Friday came, and I was sleep deprived.  It was all I could do to stay awake at work. I was hoping to be able to hide myself away.  But I got stuck answering phone calls.  Most were from enumerators involving their work.  And I brushed off a news reporter, as we are not allowed to have the reporter come to our office, and we are not allowed to give interviews.  He was unhappy with how I treated him, but that's his problem and not mine. I was just doing my job.  Later on in the day, I made arrangements to see Vicki at a Sushi restaurant in Yorktown, and we had a nice night of it.  She liked how a dress looked on me, and I was glad that she suggested that I buy it.

- - - - - -

Saturday was another sleep deprived day at the office, and I had nothing to do.  So I surfed the web for the better part of my shift.  I scheduled a 6:30 dinner with FL, and we were at a restaurant in Briarcliff Manor until 10:30 or so.  Hopefully, things will keep going well for us, as she seems to be a keeper.  (And, NO!, I don't expect her to bob for cans of Foster's Lager from an ice bucket....)

- - - - - -

Sunday, I finally had enough sleep. When I arrived, I showed her my "Pregnant Phone", to explain the problem I had in talking with her the other night.  (Hopefully, I'll get the battery replacement from California by Thursday/Friday, so that I can have a fixed phone over the following weekend.) Then, FH and I went to Manhattan to walk around Greenwich Village.  .

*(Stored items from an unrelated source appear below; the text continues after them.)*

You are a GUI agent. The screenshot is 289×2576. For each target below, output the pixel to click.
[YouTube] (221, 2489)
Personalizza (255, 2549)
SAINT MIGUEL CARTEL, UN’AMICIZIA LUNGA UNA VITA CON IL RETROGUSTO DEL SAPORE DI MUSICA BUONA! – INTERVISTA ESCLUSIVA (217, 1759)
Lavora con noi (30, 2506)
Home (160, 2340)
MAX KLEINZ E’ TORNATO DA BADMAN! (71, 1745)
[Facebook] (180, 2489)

It's been a while since I've driven on the LIE to the BQE, and then across the Williamsburg bridge.  So I was taken by how many things have changed since I was last on these streets.  Eventually, we found parking in the West Village, and we walked over to Washington Square.  Next, it was off to find a restaurant - and we ate at a small Indian joint which was doing its best to stay open with pandemic restrictions.  (I don't think t will survive the winter.  Hopefully, I'll be wrong about this.) At lunch, FH floated the idea of taking a trip to Amish country.  Although I said yes to the idea, I'm really not sure if I want to do so, as I don't know how far I should go with this relationship now.  Once done with lunch, it was back to Washington Square to enjoy people watching, and then to drive home.

- - - - - -

In the end, I will have to thank my ex girlfriend for setting me free.  Several of the women I've met after our breakup have only seen me in Marian mode and are very comfortable being with me this way. FL is comfortable with the idea of going to meetups this way and would consider a Hawaii cruise with me presenting as Marian.  Would FH be comfortable with me in Marian Mode?  who knows? 

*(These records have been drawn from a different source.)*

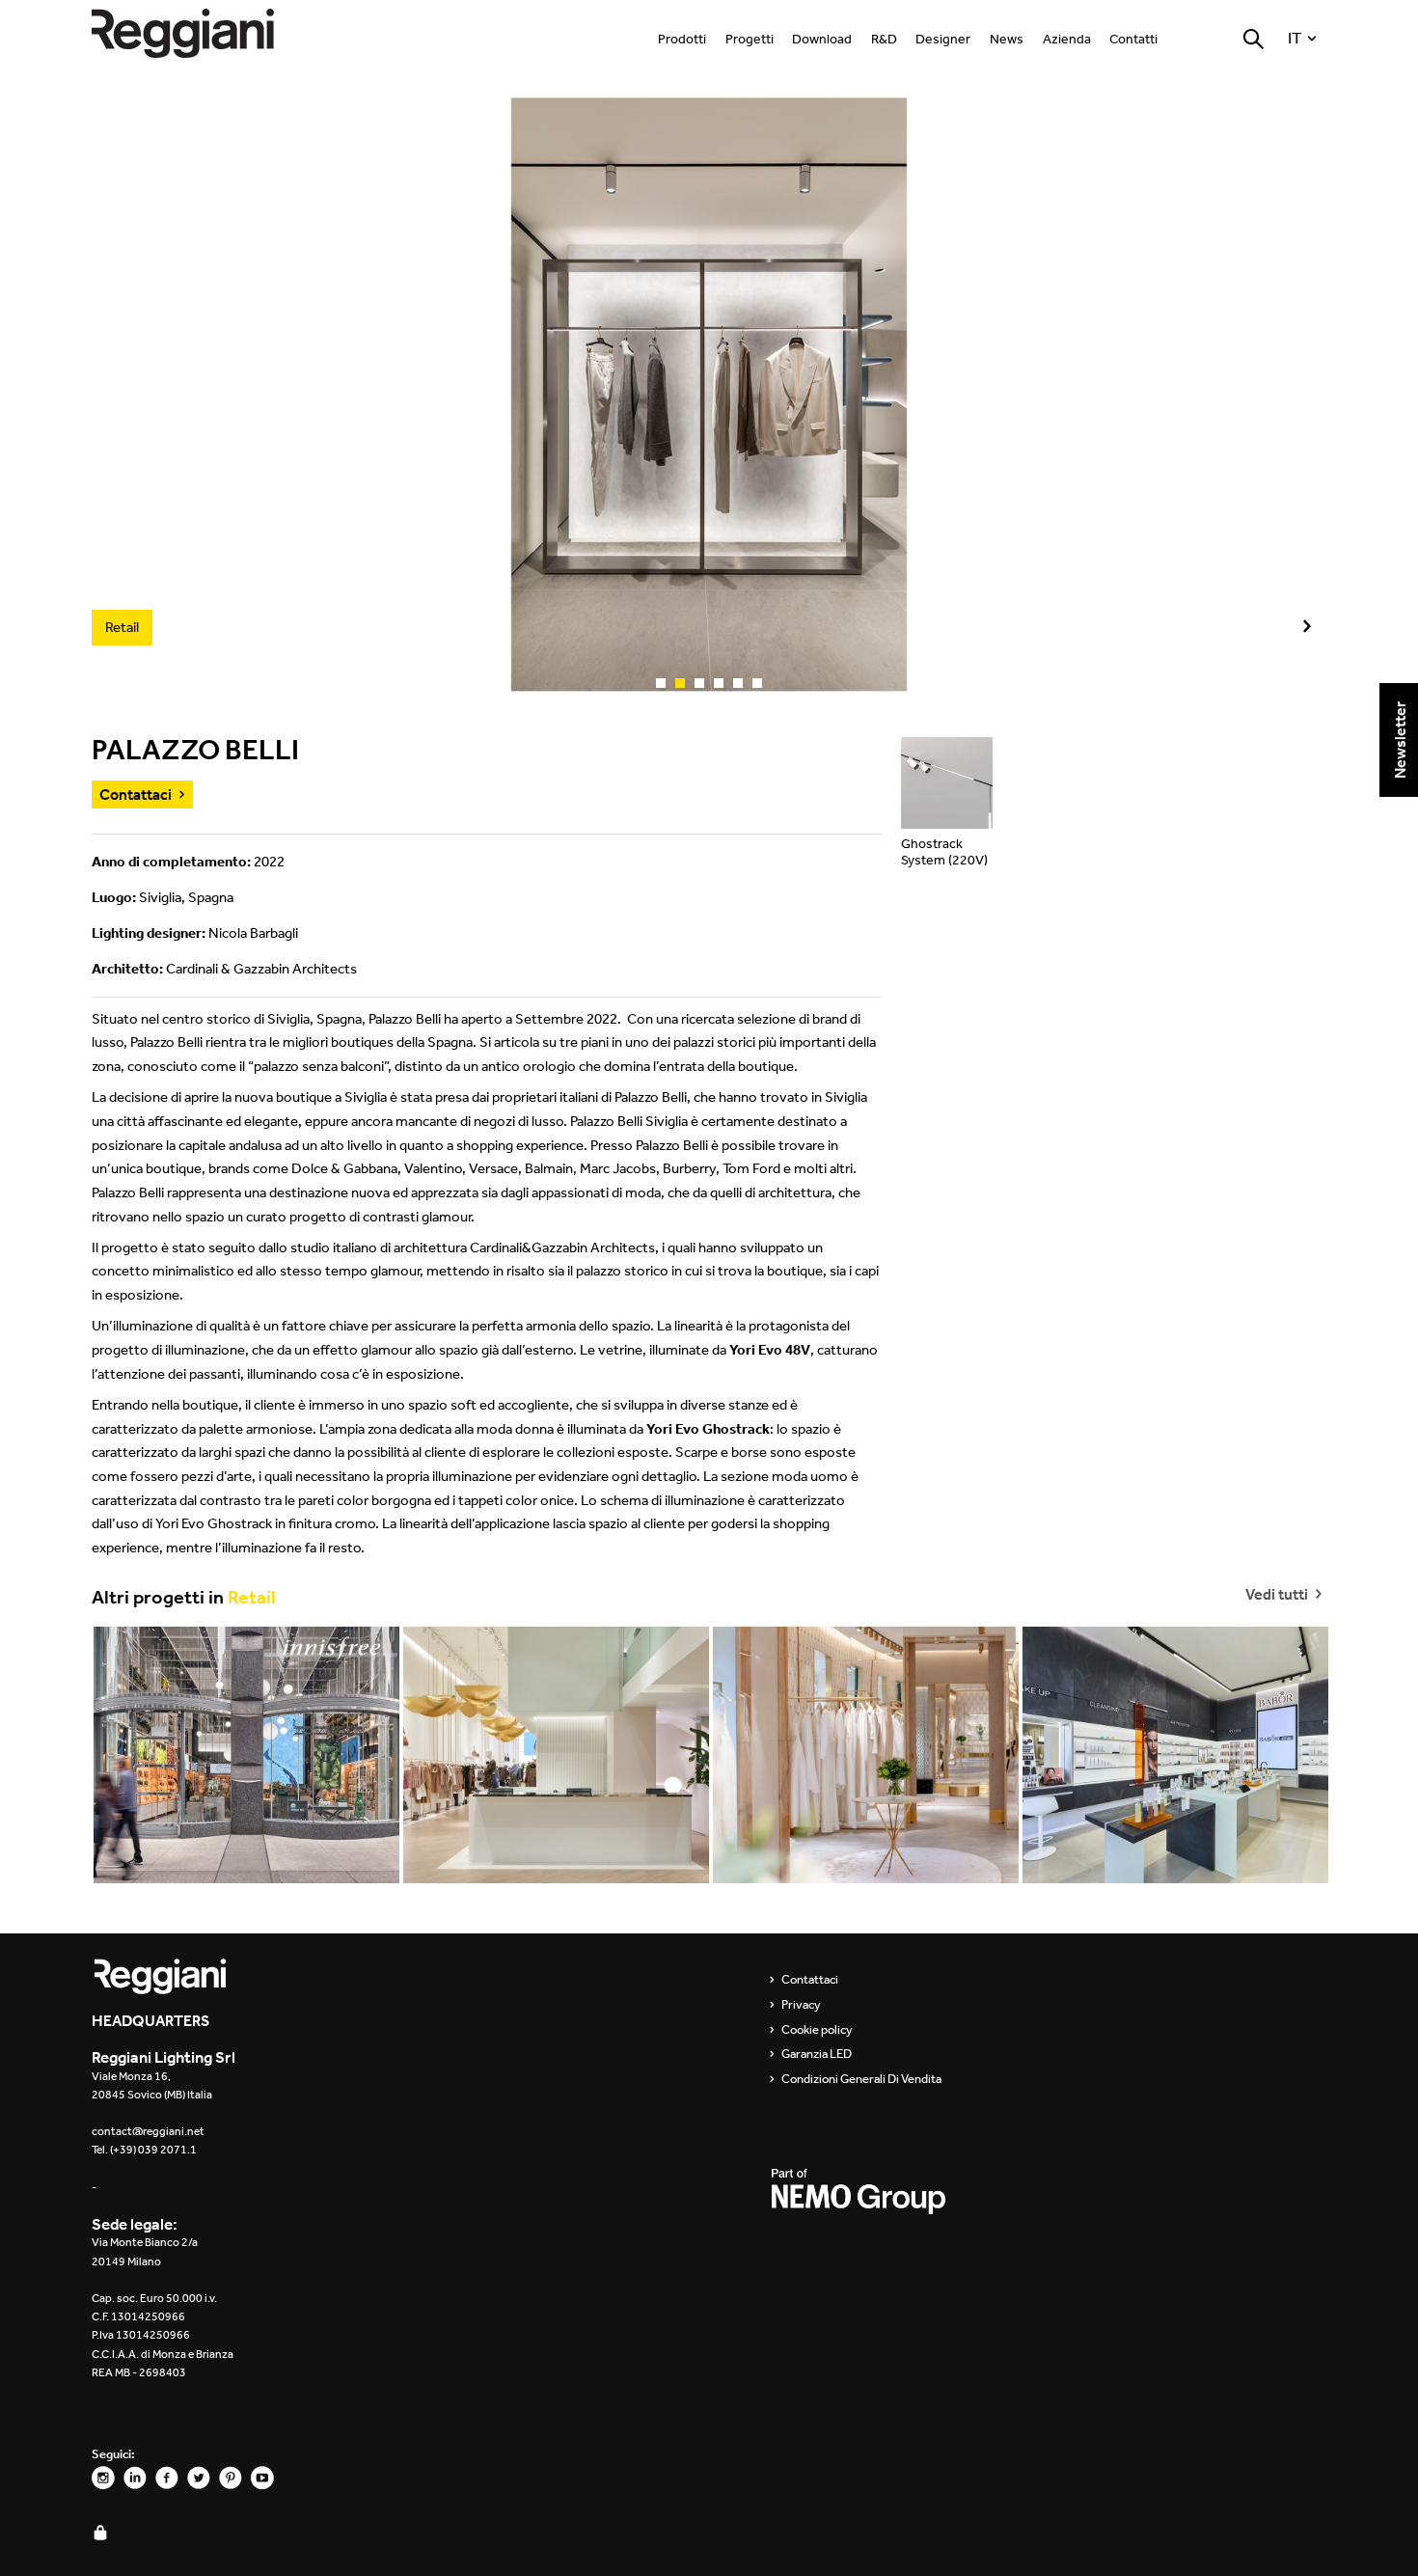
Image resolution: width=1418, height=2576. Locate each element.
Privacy (801, 2005)
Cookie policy (817, 2030)
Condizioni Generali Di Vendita (861, 2079)
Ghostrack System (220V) (944, 852)
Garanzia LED (816, 2054)
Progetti (749, 39)
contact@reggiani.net (148, 2131)
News (1006, 39)
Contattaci (135, 794)
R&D (884, 39)
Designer (942, 39)
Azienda (1067, 39)
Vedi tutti (1278, 1593)
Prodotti (682, 39)
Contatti (1133, 39)
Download (822, 39)
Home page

Since I mentioned my ex several times lately, I have to mention that she is still avoiding meetups where I'm present as Marian.  She has a habit of posting a message, saying that she was sorry she couldn't make it, but had other plans.  I can only imagine what would happen if she slips up and sees me (as Marian) with one of the ladies I've been seeing.  Luckily, I'm in no hurry to see this happen in real life, as the last person I want to see is my ex.  That's one of the few things we can agree on these days.